À Gotham, le Pingouin est respecté, craint ou bien on lui obéit. Mais il n’est pas « aimé ». Pour changer cela, Oswald Cobblepot décide d’être davantage philanthrope. Il est aidé d’Ignatius Ogilvy, son fidèle homme de main plutôt malin et ambitieux, et des « Dragons Fantômes », tueurs à gage chinois qu’il a engagé pour tuer non pas Batman mais… Bruce Wayne.

De son côté, Poison Ivy mène une vendetta contre les usines polluantes. Pour mener à bien sa mission, elle a envoûté Gueule d’Argile. Parmi les entreprises à rayer de sa carte, l’une est au Pingouin. Le Chevalier Noir entend bien montrer à l’Empoisonneuse qu’elle agit mal en tant qu’éco-terroriste, même si cela le place comme défenseur indirect de Cobblepot.

Dans l’ombre, Ogilvy semble bien déplacer ses pions pour prendre possession de l’empire du Pingouin et devenir… le « Pingouin Empereur ».

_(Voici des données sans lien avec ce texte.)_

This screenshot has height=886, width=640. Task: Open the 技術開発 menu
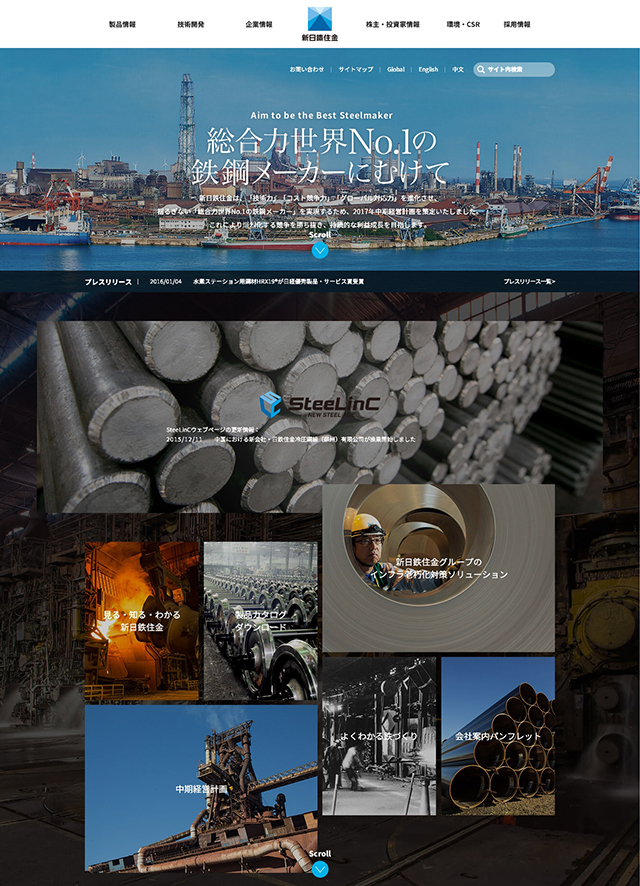191,23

Parallèlement à tous ces évènements, des fanatiques du Joker, appelée la Ligue des Sourires avec Boute-en-Train à leur tête, commet divers crimes dans Gotham

[Critique]

John Layman est le scénariste de ce one-shot (en vrai, il poursuit le run entamé par Tony S. Daniel dans deux autres volumes non publiés en France mais sans que ce soit un problème de compréhension pour débuter celui-ci). Jason Fabok illustre l’ensemble. Ancien assistant de David Finch, tous deux sont des « héritiers » de Jim Lee : traits fins, élégants, précis et réalistes, puissance et action croquées avec brio ; bref, les graphismes sont sans aucun doute l’un des points forts de l’ouvrage (colorisé par Jeromy Cox). C’est l’un des premiers travail important de Fabok et on se régale devant ces compositions. Andy Clarke dessine quant à lui tous les petits chapitres additionnels (back-up), toujours écrits par Layman. Chacun apporte un éclairage sur un personnage secondaire (tout en s’inscrivant dans la continuité des récits qui les précèdent) : Ogilvy, Poison Ivy, Gueule d’Argile, Zsazs, Man-Bat, M. Combustible… Sur ces points (les dessins et les mini-chapitres), tout est correct et réussi. En revanche, le nombre de connexions, plus ou moins importantes, à plein de séries gravitant autour du Dark Knight, empêche une immersion qualitative et, surtout, déroute sous doute les moins connaisseurs des œuvres sur Batman.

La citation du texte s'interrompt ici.